Dia­rio del­l'ar­chi­tet­to, giu­gno 2016

Via dall'angolo retto: da Claude Parent a Zaha Hadid

Una riflessione scaturita dalla recente scomparsa di due protagonisti, l’uno sconosciuto ai più, l’altra invece conosciuta quasi fosse una star del cinema, Claude Parent, e l’iraniana Zaha Hadid. Completamente diversi tra loro, hanno progettato e realizzato opere che in nulla si assomigliano, eppure...

Data di pubblicazione
13-06-2016
Revision
13-06-2016

L’eredità dell’angolo retto

L’eredità del Movimento Moderno nel Dopoguerra è in prevalenza quella della geometria, dell’angolo retto. Determina i decenni della ricostruzione europea e tutta l’architettura fino agli anni Ottanta, poi progressivamente meno dogmatica rispetto a quella precedente. Si socchiudono allora spiragli dentro cui si infilano ricerche progettuali in cui altri temi si affacciano: da Stirling e Gowan con la Facoltà di Ingegneria a Leicester (1963) e la Facoltà di Storia a Cambridge (1963), una frammentazione degli edifici in volumi di forme diverse incastrati tra loro, entità autonome con funzioni e spazi diversi. «... elementi identificabili, cioè le colonne degli ascensori e scale e il grande tetto a forma di tenda che indica la sala di lettura della biblioteca», scrivono gli architetti. E poi Louis Kahn con i laboratori Richards dell’Università di Pennsylvania (1961), dove l’aggregazione di volumi assume un ruolo più rigoroso, più concettuale, in cui forma e dimensione di ciascuna torre verticale ha un ruolo preciso nel dare significato al progetto – torri con «spazi serventi» e altre con «spazi serviti» – nonché nel definire la gerarchia dell’intero complesso. In seguito Stirling da un lato e Kahn dall’altro seguiranno percorsi diversi, ma entrambi avranno un’influenza decisiva nell’evoluzione dell’architettura degli anni Ottanta e successivi.

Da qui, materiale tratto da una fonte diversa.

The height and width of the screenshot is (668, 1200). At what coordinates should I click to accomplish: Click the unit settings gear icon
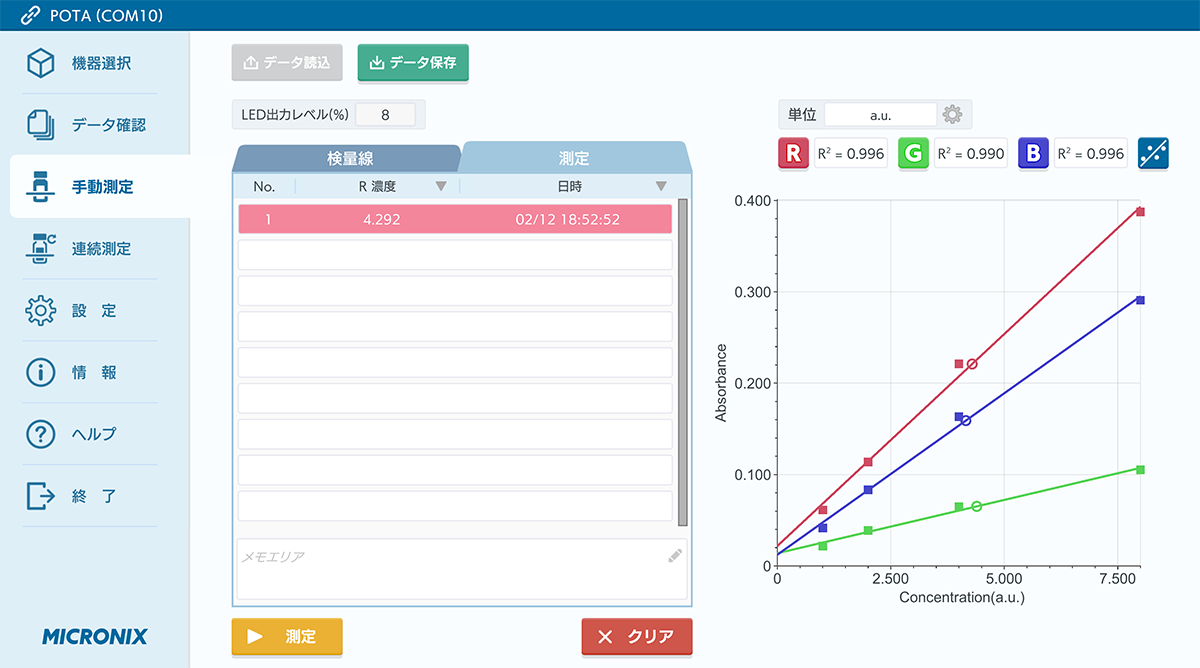pos(952,115)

Degli anni Sessanta non bisogna però dimenticare chi cavalca l’utopia e si sgancia dalle vicende del passato, come quei gruppi e movimenti che inventano mondi e architetture dell’immaginario utopico, e penso a Archigram e Yona Friedman, fino alle cupole e gli involucri – questi realizzati – di Buckminster Fuller.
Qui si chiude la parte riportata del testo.